Strong Evidence on the Positive Health Effects of Yogurt


Studies show that nutrient-dense yogurt may benefit individuals with lactose intolerance, constipation and diarrheal diseases, hypertension, cardiovascular diseases, diabetes, and certain types of cancer.

Yogurt is one of those foods that never goes out of style and maintains a sparkling reputation. Nutritionists hail its high calcium and protein content, as well as its probiotic strains. Studies indicate its nutrient-dense food that may benefit individuals with lactose intolerance, constipation and diarrheal diseases, hypertension, cardiovascular diseases, diabetes and certain types of cancer. Several studies have found that yogurt consumption might also as associated with lower total fat and saturated fat intakes and body fat. A review published ahead-of-print in the journal Critical Reviews in Food Science and Nutrition looks at yogurt’s role in obesity.

This research team is based at the University of Connecticut at Storrs. They remind us that obesity is often accompanied by chronic, low-grade inflammation perpetuated by adipose tissue and gut changes. As such, it may respond to yogurt’s bioactive components. They propose several mechanisms by which obesity changes the human gut and vice versa:

  • Microbiota dysregulation and impaired gut barrier function may increase endotoxin exposure.
  • Pathogens, inflammatory cytokines, endocannabinoids, diet, exercise, and gastrointestinal peptides can compromise intestinal barrier function, further exacerbating chronic inflammation.
  • Gut microbiota also contribute to energy homeostasis and fat storage.

Yogurt consumption may improve gut health and reduce chronic inflammation. Current research indicates that improved innate and adaptive immune responses, intestinal barrier function, and lipid profiles may contribute to better appetite regulation.

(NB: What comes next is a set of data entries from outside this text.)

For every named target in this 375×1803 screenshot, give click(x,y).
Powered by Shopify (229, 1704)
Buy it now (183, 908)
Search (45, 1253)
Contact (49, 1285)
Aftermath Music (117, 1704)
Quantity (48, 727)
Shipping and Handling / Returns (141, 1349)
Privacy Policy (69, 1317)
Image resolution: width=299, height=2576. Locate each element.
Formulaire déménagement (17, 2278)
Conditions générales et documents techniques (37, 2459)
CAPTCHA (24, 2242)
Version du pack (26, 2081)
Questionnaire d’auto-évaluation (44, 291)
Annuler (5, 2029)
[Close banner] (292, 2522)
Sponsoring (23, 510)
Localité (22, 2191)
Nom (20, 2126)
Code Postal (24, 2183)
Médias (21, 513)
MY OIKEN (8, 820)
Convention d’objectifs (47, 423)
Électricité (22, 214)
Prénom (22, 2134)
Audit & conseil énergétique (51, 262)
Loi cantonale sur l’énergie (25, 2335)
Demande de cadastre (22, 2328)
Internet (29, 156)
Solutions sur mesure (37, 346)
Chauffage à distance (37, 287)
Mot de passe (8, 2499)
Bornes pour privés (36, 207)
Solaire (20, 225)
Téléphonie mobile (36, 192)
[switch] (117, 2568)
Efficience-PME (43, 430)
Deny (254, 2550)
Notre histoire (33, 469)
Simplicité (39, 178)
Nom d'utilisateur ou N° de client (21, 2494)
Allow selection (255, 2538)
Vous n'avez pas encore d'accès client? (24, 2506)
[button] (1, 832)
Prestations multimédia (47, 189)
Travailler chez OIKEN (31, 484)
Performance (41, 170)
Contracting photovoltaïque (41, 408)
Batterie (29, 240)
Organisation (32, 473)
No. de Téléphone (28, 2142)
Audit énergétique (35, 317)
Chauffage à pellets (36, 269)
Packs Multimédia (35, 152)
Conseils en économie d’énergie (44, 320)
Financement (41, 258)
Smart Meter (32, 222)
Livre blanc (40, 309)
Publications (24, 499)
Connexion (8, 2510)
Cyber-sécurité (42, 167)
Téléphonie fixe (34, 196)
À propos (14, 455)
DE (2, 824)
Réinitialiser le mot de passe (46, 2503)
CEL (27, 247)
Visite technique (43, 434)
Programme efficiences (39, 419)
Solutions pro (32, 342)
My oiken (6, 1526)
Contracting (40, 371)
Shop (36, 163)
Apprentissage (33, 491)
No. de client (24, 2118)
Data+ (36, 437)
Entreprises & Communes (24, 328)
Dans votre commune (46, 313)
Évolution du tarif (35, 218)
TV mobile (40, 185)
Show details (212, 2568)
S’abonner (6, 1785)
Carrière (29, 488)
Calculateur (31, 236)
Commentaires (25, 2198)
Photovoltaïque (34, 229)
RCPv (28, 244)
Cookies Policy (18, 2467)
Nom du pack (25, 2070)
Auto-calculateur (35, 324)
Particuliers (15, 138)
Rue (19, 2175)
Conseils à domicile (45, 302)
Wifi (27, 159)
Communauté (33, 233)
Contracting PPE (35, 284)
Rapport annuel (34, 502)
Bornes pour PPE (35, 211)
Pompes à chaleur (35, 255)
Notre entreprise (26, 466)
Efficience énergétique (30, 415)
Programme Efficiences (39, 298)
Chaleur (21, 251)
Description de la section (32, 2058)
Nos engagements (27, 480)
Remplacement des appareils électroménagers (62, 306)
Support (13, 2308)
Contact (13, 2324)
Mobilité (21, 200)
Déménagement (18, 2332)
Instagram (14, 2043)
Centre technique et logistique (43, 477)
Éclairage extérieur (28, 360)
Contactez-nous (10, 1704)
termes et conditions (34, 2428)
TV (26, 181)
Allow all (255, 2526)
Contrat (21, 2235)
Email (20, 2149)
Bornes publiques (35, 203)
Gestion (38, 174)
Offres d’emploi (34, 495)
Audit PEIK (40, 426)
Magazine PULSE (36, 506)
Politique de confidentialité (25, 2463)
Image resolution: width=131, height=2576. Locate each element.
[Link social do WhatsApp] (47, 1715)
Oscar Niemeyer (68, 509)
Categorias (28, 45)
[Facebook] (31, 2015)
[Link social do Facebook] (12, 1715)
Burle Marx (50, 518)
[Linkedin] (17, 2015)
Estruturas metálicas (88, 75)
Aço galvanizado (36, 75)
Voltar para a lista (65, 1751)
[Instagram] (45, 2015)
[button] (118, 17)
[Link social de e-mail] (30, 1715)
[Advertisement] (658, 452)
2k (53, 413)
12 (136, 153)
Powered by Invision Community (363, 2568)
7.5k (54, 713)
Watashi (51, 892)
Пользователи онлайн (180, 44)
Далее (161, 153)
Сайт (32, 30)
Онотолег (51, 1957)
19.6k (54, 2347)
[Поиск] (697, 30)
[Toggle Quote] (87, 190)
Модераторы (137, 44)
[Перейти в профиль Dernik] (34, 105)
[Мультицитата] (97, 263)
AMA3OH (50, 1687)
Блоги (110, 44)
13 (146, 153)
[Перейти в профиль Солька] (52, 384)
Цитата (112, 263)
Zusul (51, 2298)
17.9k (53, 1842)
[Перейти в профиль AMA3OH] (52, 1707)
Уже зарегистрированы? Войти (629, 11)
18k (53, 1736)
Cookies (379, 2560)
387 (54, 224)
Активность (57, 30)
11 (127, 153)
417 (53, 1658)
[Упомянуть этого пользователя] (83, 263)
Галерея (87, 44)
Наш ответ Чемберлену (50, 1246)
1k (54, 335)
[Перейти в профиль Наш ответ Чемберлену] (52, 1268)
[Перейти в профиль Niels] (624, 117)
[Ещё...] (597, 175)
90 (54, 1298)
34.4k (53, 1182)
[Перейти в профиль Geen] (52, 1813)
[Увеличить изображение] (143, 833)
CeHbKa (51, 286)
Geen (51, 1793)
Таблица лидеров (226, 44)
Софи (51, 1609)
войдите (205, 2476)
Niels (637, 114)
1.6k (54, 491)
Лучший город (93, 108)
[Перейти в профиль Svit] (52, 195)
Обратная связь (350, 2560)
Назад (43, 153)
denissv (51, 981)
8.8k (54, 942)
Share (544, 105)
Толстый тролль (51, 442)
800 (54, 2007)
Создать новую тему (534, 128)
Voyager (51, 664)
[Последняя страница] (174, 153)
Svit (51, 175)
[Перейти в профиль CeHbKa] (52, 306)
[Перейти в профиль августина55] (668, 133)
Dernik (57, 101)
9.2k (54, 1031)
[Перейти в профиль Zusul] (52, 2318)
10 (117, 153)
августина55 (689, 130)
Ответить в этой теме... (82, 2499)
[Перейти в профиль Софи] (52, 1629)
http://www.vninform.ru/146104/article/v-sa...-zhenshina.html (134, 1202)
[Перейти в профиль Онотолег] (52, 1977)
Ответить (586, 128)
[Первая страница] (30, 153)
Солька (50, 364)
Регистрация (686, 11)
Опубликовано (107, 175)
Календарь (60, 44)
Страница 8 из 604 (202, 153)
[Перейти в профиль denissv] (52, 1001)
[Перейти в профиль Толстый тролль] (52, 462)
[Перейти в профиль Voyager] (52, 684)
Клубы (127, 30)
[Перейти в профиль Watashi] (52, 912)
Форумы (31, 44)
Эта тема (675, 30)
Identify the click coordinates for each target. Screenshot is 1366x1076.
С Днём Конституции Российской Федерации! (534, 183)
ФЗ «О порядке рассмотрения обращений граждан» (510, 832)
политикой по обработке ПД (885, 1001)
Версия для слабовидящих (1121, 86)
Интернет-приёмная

Conventional yogurt cultures have limited gut viability and may influence gut microbiota composition only marginally. The authors note that yogurt that retains its probiotics may have greater viability. This is in keeping with nutritionist recommendations to patients advising them to select high protein, low sugar yogurts.

Most previous studies have been conducted in animals or in populations other than the obese adult, so additional studies are needed. This manuscript’s strengths include the large number of studies include, and charts summarizing the evidence in appetite control, inflammation, and dyslipidemia.